Zombies are real…and living among us!
Just in time for Halloween, Jeff Kinley’s The Christian Zombie Killers Handbook: Slaying the Living Dead Within is a unique book—broken into “Episodes” (fiction) and “Chapters” (nonfiction). Certain to impact a target audience, the book provides a novel approach to sharing the Gospel by exposing our inner zombie: our sinful nature.
The Episodes tell the story of Ben Forman and his family, present-day folks whose lives are a lot like ours—job stress, relationship trouble—but with a twist: they’re in constant danger of zombie attack.
The government has set up a special task force to handle zombie containment and research, and local police do all they can to protect citizens. It’s not enough, however, and no one is safe from the undead.
The Episodes at first read like an episode of CSI, so readers should be warned. Blood, brains, and rotten flesh pervade every chapter. The characters can’t escape zombies, no matter where they go—a fancy restaurant, a store, or a tool shed.

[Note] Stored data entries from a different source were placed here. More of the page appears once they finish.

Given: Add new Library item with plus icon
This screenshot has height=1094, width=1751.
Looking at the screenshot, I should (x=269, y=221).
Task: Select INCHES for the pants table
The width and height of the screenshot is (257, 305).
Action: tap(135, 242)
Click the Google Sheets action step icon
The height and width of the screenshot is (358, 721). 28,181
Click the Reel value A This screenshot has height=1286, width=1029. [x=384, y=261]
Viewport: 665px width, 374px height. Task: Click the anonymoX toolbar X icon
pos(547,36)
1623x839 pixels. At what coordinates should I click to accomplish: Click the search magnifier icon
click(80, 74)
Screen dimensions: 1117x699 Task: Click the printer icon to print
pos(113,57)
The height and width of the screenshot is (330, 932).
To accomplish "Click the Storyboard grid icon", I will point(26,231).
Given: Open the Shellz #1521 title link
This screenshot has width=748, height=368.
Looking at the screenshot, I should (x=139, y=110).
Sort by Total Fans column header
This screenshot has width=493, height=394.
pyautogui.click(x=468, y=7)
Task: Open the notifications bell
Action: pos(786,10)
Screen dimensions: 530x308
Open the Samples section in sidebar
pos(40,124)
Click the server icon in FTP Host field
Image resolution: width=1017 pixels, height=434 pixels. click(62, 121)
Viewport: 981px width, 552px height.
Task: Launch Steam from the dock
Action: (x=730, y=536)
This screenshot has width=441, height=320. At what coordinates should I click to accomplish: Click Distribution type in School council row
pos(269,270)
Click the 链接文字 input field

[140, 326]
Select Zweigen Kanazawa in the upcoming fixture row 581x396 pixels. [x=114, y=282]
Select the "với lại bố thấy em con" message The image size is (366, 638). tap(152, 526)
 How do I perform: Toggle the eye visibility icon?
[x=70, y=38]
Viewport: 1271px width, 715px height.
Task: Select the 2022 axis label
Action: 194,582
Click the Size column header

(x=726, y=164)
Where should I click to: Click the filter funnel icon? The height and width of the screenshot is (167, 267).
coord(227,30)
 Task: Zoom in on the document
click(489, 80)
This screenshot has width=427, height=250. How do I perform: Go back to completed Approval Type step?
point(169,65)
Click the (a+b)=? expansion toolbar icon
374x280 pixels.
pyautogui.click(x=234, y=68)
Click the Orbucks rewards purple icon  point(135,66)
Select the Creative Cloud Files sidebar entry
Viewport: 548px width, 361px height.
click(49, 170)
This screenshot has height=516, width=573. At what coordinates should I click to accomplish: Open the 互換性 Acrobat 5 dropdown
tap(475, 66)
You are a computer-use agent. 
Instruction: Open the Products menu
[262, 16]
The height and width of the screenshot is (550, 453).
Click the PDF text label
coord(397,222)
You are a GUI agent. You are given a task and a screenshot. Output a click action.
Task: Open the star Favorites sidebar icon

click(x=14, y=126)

It’s a wonder they ever go outside, and when Ben and his girlfriend choose to enter a pitch-black, half-dug tunnel with no escape route, I knew exactly what was coming. And I didn’t buy it. It reminded me of a gratuitous scene in horror movie, where hapless victims ignore danger for no reason other than to be in a place where the murderer can kill them.
Although I was distracted by the head-hopping and shifts between present and past tense, the episodes always ended on a hook and made me want to read further. The spiritual content is realistic, as the characters are not religious but slowly begin to question and wonder about the “Old Way.” Dan Forman, Ben’s brother, speaks a pivotal line:
“There seems to be something deep down inside us telling us mankind was meant for something better. That this zombie thing wasn’t in the original blueprint, you know?”
The Chapters express the Gospel in a fresh way, comparing our sinful nature to an inner zombie. From Genesis to the Apocalypse, Kinley traces human nature and God’s love and power, urging readers to think about our struggle against sin in a new way. I do not agree with Kinley on each theological point, but I appreciate his bottom line: only by putting our faith and lives into the Savior’s hands can we survive the zombies within.
Due to gore, I don’t think this book is suitable for some readers. There’s definitely a target audience for this book, as evidenced by a youth weekend featuring Kinley as the main speaker, and an Indie “soundtrack” which pays tribute to the book.
But if you’re a fan of things that go bump in the night, or you’re searching for a way to deepen your understanding of our salvation history, it might be worth looking into this book.
I received this book from the publisher for purposes of review. A positive review was not requested or promised.